From the passage on Tubit and Swanberg pencils, retype the stretch from "This new one" through "more complicated machining." without any changes.

→ **Source passage**
'''

The imprint at the top reads “Tubit,” with a pencil in that same shape:


One of the first articles here at the blog established that the Tubit was a brand name used by the Swanberg Manufacturing Company (Volume 1, page 37).  At the time, all I had found was the trademark image and number, but now that the mark has been included in American Writing Instrument Trademarks 1870-1953, the full certificate is available:


Julius Swanberg was operating at 1516 Foster Avenue, Chicago - right in the same neighborhood as Autopoint - when the trademark application was signed on July 1, 1921.  He had started using the mark just two days earlier, on June 29, 1921, fresh off his gig as inventor of the Shur-Rite pencil for the Fabart Instruments Company.  Note that the pencil illustrated in the Tubit mark has a straight top: these pencils come in ringtops and full length models, with straight tops and bell-shaped crowns:


Even though I knew about the bell top models ten years ago, it’s taken me that long to scrounge up a Tubit that matches the trademark drawings!  The bell tops, I believe, were introduced later.  Swanberg applied for a design patent for that version on June 11, 1923, which was granted May 27, 1924 as Design Patent 64,772:


Based on the trademark filing, I believe the Tubit was the brand name first introduced, while Swanberg-marked pencils came out later and were sold alongside Tubits at the same time.  Swanbergs also come in straight top and bell top models.


The straight top models come both with exposed erasers as well as with plain tops.  Note that the one shown with the exposed eraser has knurling matching Swanberg’s design patent, while the one with a plain top is different:


The imprints are different, too:



With the bell top models, I need to circle back around to something I said earlier, when I was comparing my bell-top Tubit to the Swanberg (Volume 1, page 37):


I noted how similar the pencils were, but took this picture to illustrate the difference between the slanted-line knurling around the crown of the Tubit and the crosshatched knurling on the Swanberg.   With the benefit of hindsight, now that I’ve acquired a few others and several more have passed through my hands, I know the crosshatched top on the Swanberg from that early article was a real oddity; all the others I have seen have tops identical to the Tubit:


My new Tubit with the straight top differs from its Swanberg counterpart in two respects: it is slightly smaller, and it lacks any knurling on the barrel at all:


Swanberg hard rubber pencils appeared to evolve the same as their aluminum pencil lines; I’m suspecting the earlier models had straight tops with accommodation clips stamped “Swanberg,” while the later ones adopted the same crown top with the imprint on the cap and a plain clip, the Van Valkenberg “Holyoke B” (see Volume 6, page 37):


A few weeks ago another Swanberg surfaced in an online auction that I’ve been hunting ever since I saw the one my father had - it was pictured in A Century of Autopoint on page 78, at the bottom in this image:


This new one is in flat green plastic, a color I haven’t seen on a Swanberg before:


Ordinarily, I’d assume that the long metal nose is earlier; most other manufacturers started with that since they were easier to make with a straight tube of rubber or plastic, and the tapered nose required more complicated machining.

'''

Stored records
'''

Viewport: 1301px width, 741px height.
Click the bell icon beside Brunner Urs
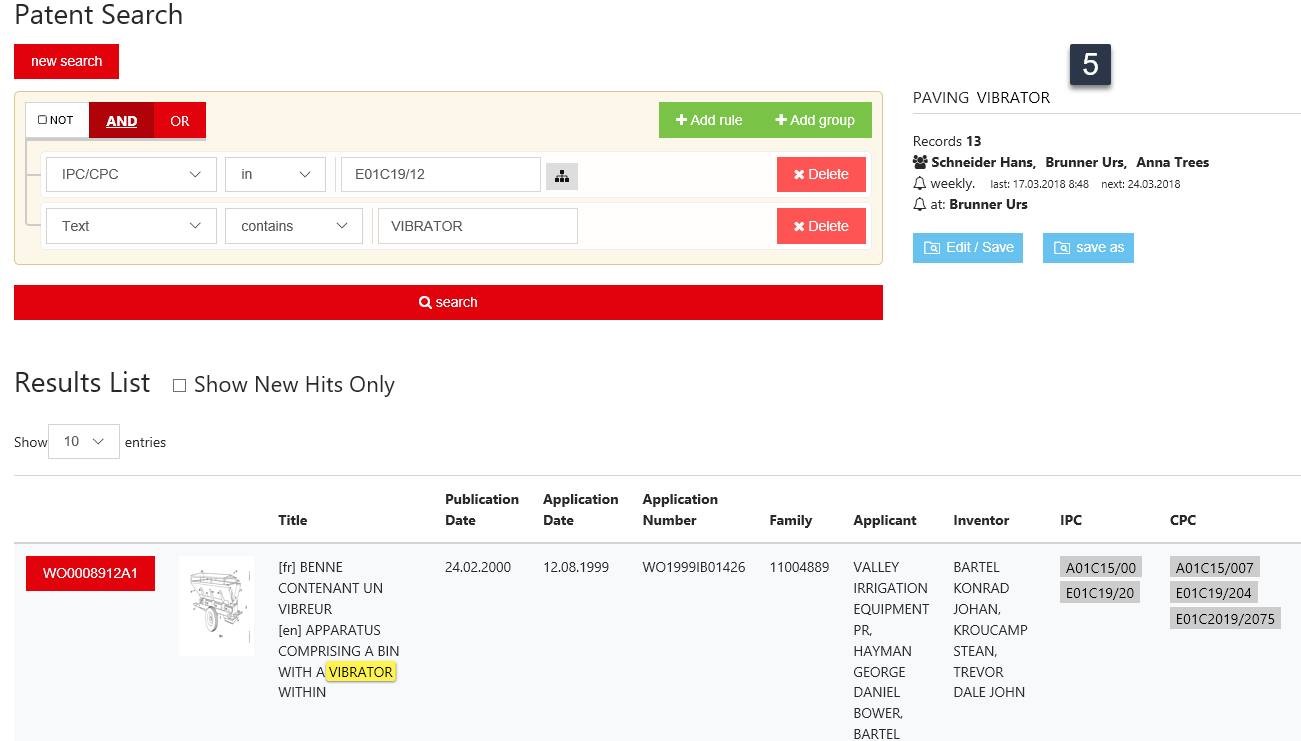[x=920, y=204]
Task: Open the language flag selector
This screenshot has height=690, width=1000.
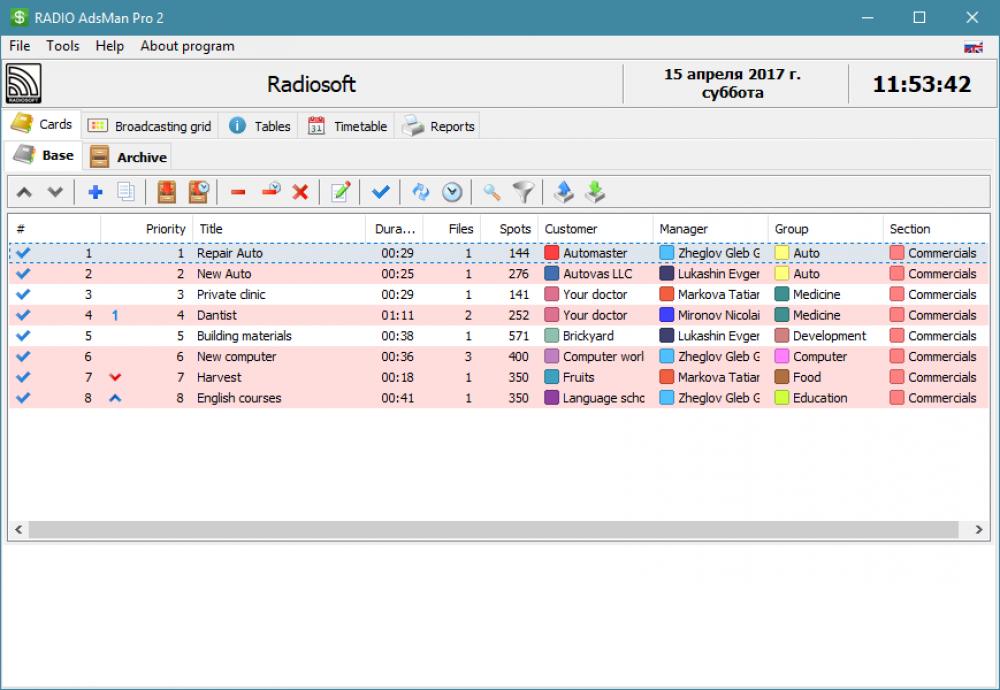Action: point(971,46)
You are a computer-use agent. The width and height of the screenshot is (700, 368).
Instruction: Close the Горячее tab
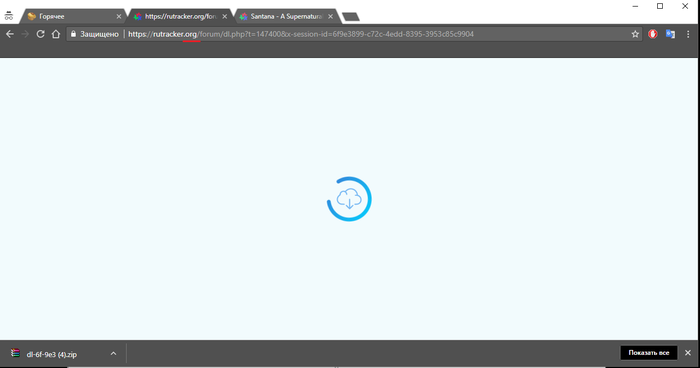point(119,17)
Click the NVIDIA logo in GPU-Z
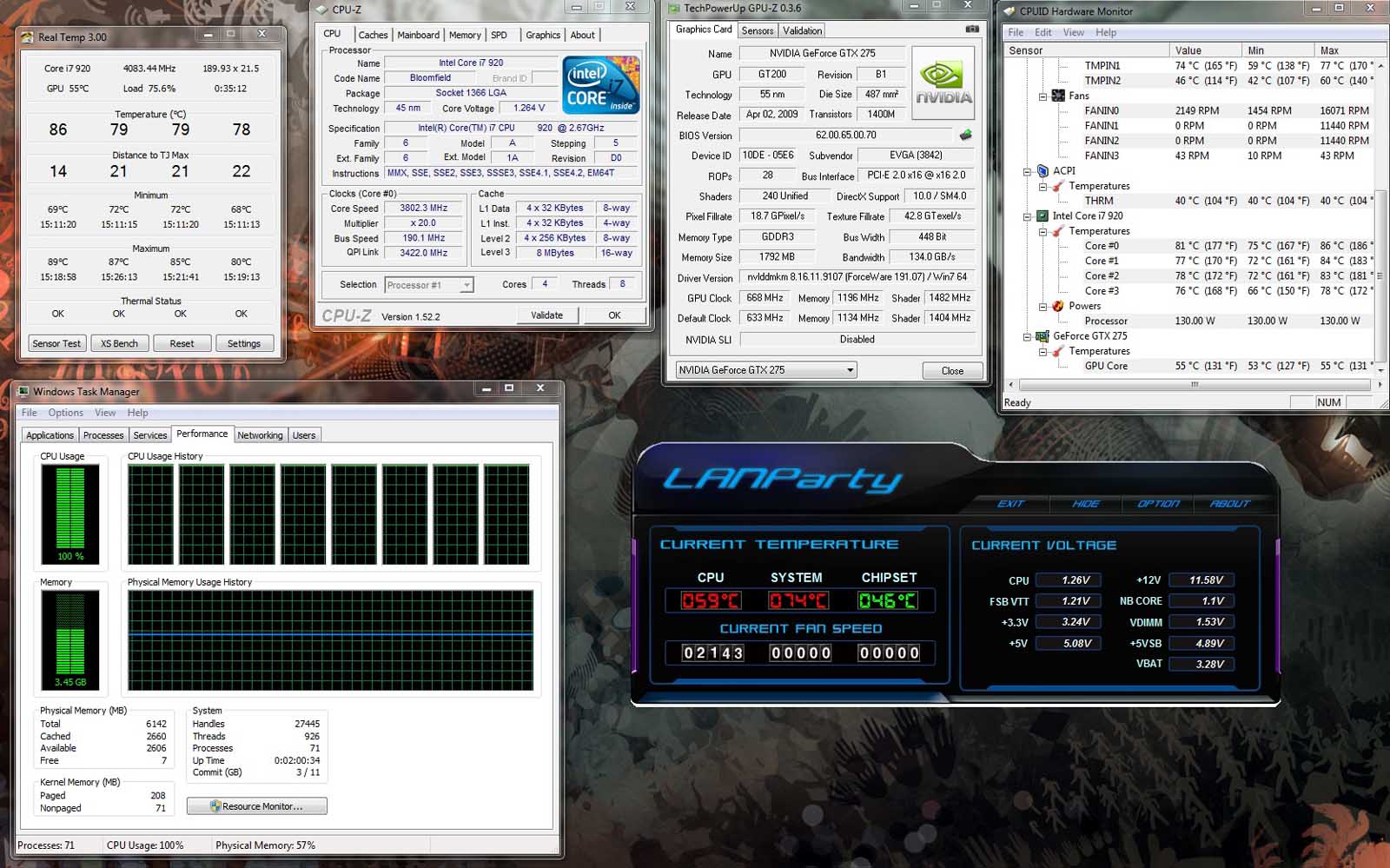 943,83
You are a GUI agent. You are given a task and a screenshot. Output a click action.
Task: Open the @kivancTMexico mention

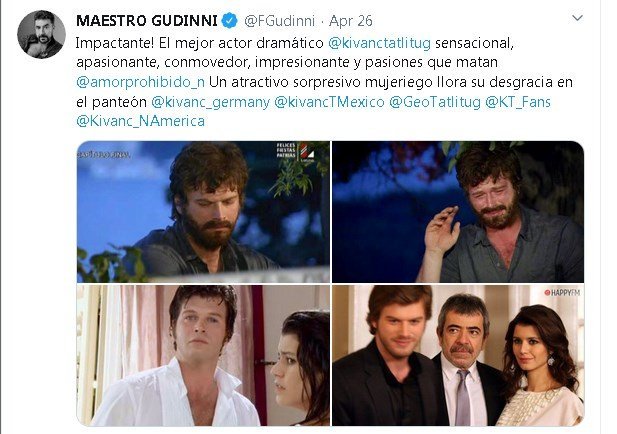pyautogui.click(x=329, y=102)
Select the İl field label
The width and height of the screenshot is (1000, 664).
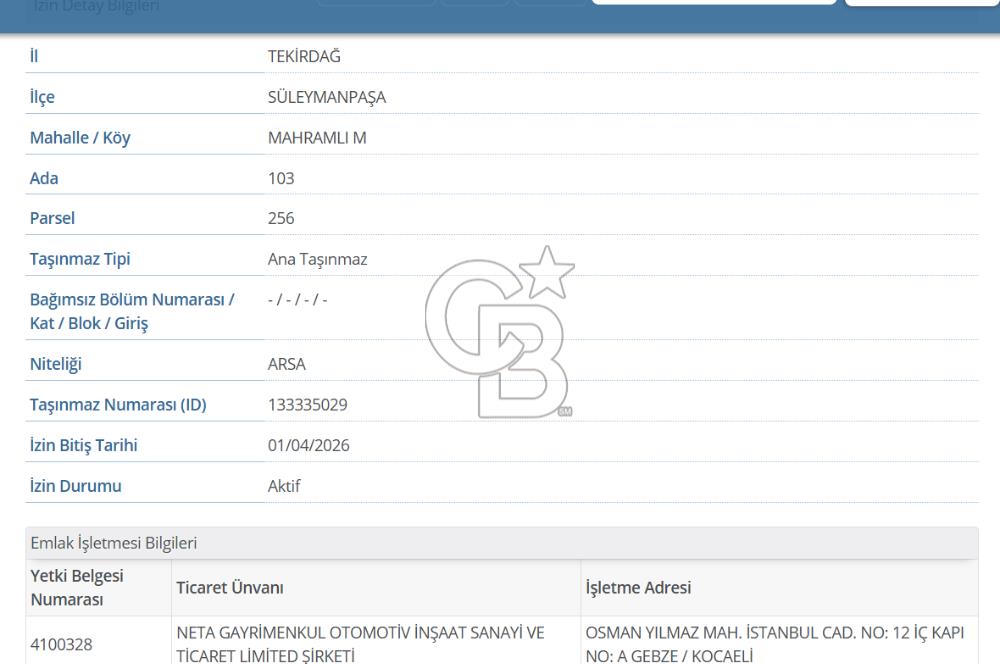pyautogui.click(x=35, y=56)
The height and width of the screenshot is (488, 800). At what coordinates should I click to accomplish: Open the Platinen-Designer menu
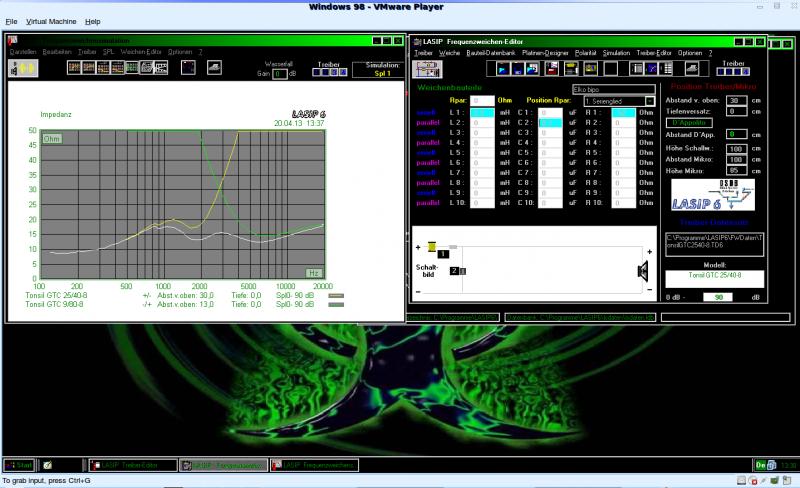544,52
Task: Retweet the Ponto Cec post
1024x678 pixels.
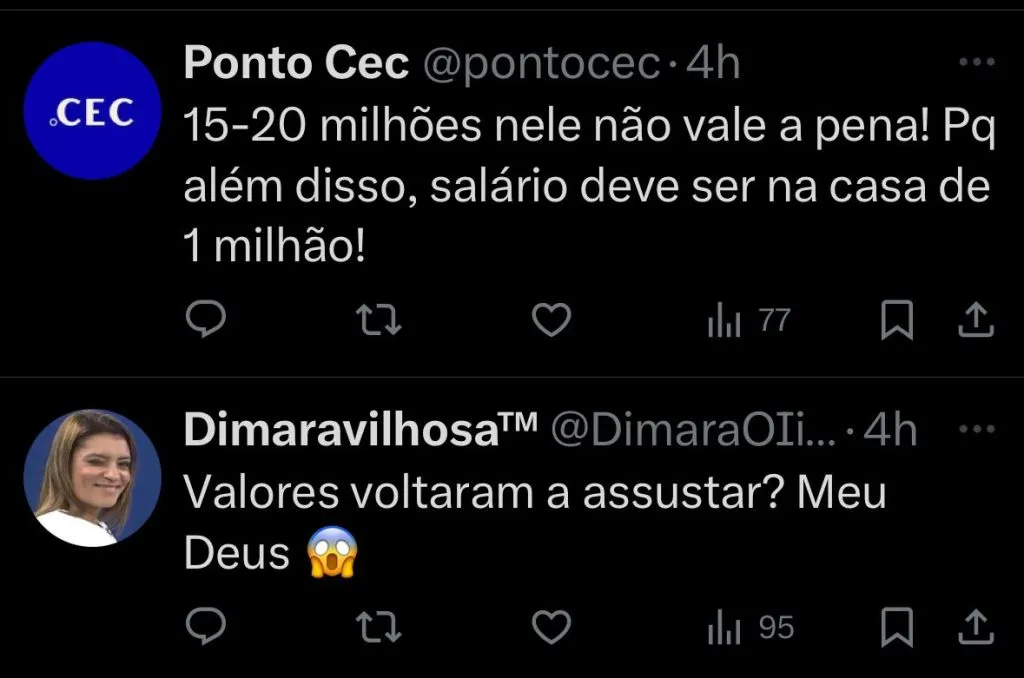Action: pyautogui.click(x=378, y=320)
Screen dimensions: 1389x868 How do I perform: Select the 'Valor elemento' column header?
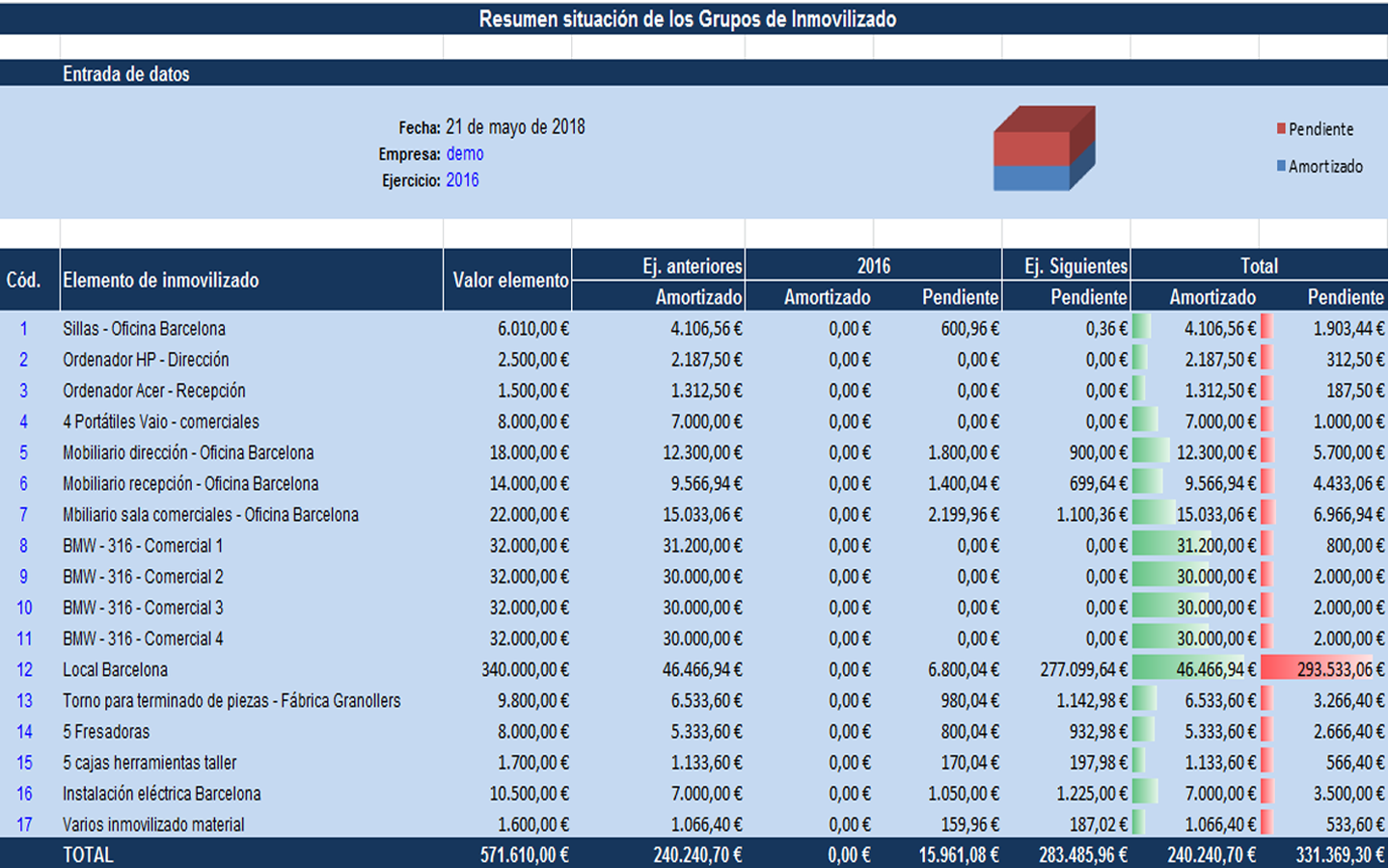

'''

→ **Output for this task**
This new one is in flat green plastic, a color I haven’t seen on a Swanberg before:


Ordinarily, I’d assume that the long metal nose is earlier; most other manufacturers started with that since they were easier to make with a straight tube of rubber or plastic, and the tapered nose required more complicated machining.